Records excerpted from a collection
-- Opening Marker --
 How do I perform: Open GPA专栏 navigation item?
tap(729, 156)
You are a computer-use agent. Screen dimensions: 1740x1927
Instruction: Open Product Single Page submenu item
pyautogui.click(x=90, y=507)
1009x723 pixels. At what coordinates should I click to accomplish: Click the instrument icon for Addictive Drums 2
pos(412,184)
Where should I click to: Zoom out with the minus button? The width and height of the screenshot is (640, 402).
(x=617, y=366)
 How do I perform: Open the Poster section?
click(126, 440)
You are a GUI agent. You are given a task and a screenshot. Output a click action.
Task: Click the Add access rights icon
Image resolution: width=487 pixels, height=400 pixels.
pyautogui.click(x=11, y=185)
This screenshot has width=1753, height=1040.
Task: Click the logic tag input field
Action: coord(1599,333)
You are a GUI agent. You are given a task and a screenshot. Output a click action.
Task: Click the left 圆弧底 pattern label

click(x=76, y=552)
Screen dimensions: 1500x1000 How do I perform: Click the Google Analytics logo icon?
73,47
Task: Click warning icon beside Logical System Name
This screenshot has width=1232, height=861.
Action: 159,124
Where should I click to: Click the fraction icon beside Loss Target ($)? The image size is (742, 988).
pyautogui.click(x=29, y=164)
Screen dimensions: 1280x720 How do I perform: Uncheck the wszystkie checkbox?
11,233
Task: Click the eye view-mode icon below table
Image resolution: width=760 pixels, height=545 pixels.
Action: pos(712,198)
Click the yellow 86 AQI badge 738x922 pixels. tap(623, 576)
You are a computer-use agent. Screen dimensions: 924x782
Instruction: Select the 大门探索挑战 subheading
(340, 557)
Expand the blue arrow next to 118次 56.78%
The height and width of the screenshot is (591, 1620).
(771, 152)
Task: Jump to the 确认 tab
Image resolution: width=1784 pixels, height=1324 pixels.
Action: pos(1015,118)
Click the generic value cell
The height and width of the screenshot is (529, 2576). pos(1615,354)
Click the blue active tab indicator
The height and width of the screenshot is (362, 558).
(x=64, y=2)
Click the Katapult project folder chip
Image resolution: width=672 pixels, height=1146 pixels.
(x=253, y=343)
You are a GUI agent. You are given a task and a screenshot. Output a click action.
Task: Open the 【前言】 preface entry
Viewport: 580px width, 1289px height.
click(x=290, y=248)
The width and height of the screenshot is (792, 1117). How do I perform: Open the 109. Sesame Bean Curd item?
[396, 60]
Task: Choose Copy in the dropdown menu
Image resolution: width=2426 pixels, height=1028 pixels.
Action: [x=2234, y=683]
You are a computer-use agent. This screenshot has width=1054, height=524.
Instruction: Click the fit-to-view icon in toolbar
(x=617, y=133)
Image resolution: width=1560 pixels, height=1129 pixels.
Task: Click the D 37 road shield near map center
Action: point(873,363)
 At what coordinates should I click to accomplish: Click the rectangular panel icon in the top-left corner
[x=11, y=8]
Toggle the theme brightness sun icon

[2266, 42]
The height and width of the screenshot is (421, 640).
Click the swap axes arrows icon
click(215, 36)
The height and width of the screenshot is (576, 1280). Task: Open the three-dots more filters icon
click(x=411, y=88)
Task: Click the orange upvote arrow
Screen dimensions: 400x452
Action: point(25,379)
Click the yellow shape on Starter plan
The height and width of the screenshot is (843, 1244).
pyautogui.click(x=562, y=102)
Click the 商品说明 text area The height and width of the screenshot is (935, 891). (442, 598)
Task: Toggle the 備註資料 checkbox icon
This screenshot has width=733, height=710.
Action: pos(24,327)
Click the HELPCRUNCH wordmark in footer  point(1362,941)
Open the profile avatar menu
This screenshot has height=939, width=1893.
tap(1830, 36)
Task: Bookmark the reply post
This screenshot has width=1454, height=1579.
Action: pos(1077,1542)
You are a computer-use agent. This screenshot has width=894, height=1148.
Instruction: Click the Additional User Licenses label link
-- Closing Marker --
> What you are asked to do
Set down exactly the line that holds "The width and height of the screenshot is (792, 1117)." and all lines after it to the end of the data.

> Response area
The width and height of the screenshot is (792, 1117). How do I perform: Open the 109. Sesame Bean Curd item?
[396, 60]
Task: Choose Copy in the dropdown menu
Image resolution: width=2426 pixels, height=1028 pixels.
Action: [x=2234, y=683]
You are a computer-use agent. This screenshot has width=1054, height=524.
Instruction: Click the fit-to-view icon in toolbar
(x=617, y=133)
Image resolution: width=1560 pixels, height=1129 pixels.
Task: Click the D 37 road shield near map center
Action: point(873,363)
 At what coordinates should I click to accomplish: Click the rectangular panel icon in the top-left corner
[x=11, y=8]
Toggle the theme brightness sun icon

[2266, 42]
The height and width of the screenshot is (421, 640).
Click the swap axes arrows icon
click(215, 36)
The height and width of the screenshot is (576, 1280). Task: Open the three-dots more filters icon
click(x=411, y=88)
Task: Click the orange upvote arrow
Screen dimensions: 400x452
Action: point(25,379)
Click the yellow shape on Starter plan
The height and width of the screenshot is (843, 1244).
pyautogui.click(x=562, y=102)
Click the 商品说明 text area The height and width of the screenshot is (935, 891). (442, 598)
Task: Toggle the 備註資料 checkbox icon
This screenshot has width=733, height=710.
Action: pos(24,327)
Click the HELPCRUNCH wordmark in footer  point(1362,941)
Open the profile avatar menu
This screenshot has height=939, width=1893.
tap(1830, 36)
Task: Bookmark the reply post
This screenshot has width=1454, height=1579.
Action: pos(1077,1542)
You are a computer-use agent. This screenshot has width=894, height=1148.
Instruction: Click the Additional User Licenses label link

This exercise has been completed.